How I align teams with clear design rationale
I noticed our product was heavily used at night, but the bright interface caused eye strain and reduced usability. The team was initially hesitant to invest in a full dark mode, so I framed the problem around user behavior—late-night usage and fatigue—and tied it to a business opportunity: better retention for those power users. My insight was that in low light or when fatigued, users struggle to differentiate similarly colored icons. I proposed a dark mode with distinct, carefully chosen colors for each icon to maximize contrast and legibility. By walking through simple before/after scenarios in a design review, I showed how this small change dramatically reduced cognitive load. The team aligned on the strategy, and we shipped the dark mode, resulting in positive user feedback and increased nighttime engagement.

Delivering high-impact features at scale
I shipped a white label platform for our product, a feature that allowed multiple brands to use our core tool with their own branding and configurations. The complexity came from balancing a single codebase with deeply varied visual and functional requirements. My role was to define the design system that could flex across brands without introducing technical debt, working closely with engineers to set constraints and with stakeholders to validate each brand’s needs. The outcome was a successful launch that greatly impacted the product by opening new markets and revenue streams.
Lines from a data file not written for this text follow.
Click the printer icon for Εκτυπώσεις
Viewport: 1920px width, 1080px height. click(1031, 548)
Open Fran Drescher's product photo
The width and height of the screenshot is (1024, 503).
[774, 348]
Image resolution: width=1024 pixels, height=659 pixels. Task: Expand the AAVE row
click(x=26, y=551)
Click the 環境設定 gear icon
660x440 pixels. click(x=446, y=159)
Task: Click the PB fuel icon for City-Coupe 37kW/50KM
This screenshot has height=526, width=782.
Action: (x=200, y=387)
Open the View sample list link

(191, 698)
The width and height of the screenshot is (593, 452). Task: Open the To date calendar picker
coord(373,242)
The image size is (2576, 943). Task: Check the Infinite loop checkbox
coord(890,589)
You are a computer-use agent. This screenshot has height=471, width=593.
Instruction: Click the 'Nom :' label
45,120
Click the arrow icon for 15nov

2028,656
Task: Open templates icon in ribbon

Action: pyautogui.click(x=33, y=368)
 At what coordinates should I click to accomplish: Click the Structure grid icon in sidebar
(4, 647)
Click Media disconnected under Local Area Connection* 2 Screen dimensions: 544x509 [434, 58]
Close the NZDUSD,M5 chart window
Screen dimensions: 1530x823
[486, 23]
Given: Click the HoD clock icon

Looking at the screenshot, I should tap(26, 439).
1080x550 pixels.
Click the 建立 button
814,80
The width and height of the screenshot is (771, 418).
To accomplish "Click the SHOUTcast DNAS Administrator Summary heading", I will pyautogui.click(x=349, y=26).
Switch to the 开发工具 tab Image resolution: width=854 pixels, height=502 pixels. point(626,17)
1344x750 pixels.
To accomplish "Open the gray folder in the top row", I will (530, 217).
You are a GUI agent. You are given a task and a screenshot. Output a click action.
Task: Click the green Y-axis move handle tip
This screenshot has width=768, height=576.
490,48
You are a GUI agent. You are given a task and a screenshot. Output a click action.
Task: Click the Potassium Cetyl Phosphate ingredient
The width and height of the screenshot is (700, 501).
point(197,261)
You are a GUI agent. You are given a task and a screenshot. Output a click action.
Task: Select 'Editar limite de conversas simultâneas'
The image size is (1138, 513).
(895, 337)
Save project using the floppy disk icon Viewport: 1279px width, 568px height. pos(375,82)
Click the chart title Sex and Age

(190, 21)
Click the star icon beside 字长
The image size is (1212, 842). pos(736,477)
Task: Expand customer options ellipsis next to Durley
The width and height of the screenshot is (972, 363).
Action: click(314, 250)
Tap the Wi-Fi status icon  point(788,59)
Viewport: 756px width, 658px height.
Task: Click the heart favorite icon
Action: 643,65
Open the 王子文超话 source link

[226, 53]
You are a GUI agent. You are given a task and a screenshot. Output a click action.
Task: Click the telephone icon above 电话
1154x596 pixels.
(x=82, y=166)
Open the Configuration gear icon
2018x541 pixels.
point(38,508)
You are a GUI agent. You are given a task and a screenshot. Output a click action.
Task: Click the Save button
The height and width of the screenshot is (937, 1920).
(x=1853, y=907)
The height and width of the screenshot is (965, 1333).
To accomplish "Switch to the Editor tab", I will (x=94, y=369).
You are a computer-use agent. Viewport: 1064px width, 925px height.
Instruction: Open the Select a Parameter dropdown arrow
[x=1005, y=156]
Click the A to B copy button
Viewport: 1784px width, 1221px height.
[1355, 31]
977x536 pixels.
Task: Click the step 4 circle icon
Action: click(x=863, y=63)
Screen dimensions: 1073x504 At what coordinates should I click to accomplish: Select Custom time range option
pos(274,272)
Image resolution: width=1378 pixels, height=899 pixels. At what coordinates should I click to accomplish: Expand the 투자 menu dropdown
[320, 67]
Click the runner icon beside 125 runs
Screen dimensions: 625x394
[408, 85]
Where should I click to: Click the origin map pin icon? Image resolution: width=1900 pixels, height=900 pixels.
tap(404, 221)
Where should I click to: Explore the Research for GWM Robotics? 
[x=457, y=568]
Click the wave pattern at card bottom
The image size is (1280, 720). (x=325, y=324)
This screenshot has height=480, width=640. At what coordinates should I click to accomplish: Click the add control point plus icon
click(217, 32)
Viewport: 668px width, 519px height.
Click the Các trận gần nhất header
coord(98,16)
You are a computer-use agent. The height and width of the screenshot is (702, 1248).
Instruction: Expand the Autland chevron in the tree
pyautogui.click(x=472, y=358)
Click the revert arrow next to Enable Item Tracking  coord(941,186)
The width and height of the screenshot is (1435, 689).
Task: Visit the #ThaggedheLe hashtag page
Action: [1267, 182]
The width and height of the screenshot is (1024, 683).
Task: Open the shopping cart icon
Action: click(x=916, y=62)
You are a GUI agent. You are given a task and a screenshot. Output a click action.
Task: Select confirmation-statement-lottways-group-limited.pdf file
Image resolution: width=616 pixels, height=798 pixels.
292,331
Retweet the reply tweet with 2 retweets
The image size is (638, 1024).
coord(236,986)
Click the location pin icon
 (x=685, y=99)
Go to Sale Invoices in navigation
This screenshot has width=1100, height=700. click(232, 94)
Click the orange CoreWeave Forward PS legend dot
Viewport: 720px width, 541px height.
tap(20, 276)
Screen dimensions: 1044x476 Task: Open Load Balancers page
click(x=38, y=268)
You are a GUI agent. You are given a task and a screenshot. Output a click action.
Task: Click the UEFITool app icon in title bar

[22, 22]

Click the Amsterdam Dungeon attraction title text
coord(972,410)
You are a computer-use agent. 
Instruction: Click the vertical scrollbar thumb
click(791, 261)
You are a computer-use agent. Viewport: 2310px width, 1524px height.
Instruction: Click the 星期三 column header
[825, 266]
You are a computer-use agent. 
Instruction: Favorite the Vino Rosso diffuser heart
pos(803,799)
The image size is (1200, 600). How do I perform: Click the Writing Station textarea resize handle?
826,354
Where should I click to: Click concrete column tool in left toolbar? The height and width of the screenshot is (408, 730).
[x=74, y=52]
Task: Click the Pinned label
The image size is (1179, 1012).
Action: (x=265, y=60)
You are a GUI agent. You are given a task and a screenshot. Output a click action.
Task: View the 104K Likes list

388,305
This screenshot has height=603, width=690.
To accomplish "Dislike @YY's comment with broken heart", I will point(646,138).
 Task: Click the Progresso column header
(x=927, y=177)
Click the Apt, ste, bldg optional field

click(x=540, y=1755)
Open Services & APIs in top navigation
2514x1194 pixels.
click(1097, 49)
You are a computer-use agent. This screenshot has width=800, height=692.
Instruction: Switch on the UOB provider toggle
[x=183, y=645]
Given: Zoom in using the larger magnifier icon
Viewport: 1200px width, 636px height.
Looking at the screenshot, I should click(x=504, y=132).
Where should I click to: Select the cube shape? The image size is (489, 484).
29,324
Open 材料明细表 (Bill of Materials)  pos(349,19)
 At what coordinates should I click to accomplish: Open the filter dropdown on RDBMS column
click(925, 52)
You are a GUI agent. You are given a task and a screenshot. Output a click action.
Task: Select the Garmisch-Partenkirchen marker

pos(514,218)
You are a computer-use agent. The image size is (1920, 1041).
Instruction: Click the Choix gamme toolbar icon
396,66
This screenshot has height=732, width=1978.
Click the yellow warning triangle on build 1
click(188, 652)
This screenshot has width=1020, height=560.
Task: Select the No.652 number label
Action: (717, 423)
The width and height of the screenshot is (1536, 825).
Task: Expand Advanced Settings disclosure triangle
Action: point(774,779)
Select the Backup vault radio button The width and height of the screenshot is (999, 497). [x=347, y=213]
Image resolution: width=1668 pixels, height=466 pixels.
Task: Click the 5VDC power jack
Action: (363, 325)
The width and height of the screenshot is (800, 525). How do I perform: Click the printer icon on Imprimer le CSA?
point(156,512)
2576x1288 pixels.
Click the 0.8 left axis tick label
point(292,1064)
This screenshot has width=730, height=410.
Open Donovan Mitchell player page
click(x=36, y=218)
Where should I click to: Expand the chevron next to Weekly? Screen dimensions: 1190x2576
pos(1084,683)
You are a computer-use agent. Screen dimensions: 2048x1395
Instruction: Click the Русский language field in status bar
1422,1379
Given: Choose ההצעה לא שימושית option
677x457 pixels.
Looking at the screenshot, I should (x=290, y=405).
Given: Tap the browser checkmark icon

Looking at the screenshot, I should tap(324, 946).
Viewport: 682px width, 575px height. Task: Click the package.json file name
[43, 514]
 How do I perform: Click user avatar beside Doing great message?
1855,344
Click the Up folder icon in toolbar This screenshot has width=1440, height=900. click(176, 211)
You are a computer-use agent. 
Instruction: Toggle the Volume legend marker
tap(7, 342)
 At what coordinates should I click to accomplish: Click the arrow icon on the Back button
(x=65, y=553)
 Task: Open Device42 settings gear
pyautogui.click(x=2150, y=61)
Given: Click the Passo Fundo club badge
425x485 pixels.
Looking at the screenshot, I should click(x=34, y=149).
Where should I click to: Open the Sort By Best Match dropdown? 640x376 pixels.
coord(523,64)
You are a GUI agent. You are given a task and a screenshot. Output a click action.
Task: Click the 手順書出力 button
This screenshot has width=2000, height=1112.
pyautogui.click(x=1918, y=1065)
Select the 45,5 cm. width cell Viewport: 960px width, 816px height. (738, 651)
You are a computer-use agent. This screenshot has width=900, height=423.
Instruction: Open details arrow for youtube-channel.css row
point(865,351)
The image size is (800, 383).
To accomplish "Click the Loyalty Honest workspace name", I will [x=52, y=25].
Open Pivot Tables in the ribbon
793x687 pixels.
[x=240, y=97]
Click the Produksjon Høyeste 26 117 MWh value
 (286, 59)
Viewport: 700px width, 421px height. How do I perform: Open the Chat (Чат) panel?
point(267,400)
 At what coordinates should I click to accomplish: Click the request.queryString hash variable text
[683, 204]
Crafting pixel-perfect interfaces with soul
As the solo designer leading a full redesign, I focused on transforming dense, overwhelming data into a calm, navigable interface. Every margin and type scale was deliberately set to create breathing room, tightening the vertical rhythm where information grouped naturally and expanding it between sections to give the user’s eye a rest. I chose a restrained color palette with one accent color used sparingly for primary actions, so nothing felt noisy. The result was a UI that felt approachable and trustworthy, where users could scan complex information without anxiety.
Prototyping with code to accelerate design decisions
For the Ermetic website redesign, I built a full prototype with animations and motion graphics to simulate the final user experience before development began. Having that interactive version early let the team make faster decisions on transitions, micro-interactions, and overall flow — we could see exactly how the design would behave without waiting for engineering implementation. This reduced back-and-forth during handoff and gave stakeholders a concrete reference to align on.
Bridging design and engineering through shared language
On the Puls website project, I owned both the design and the frontend implementation. I moved from mockups straight into code, which forced me to think through every interaction as both a designer and a developer—ensuring the visual intent survived real CSS constraints. Working this way gave me a deep understanding of what makes a design feasible to build, and it made collaboration with backend engineers smoother because I could discuss tradeoffs in their terms rather than waiting for handoff.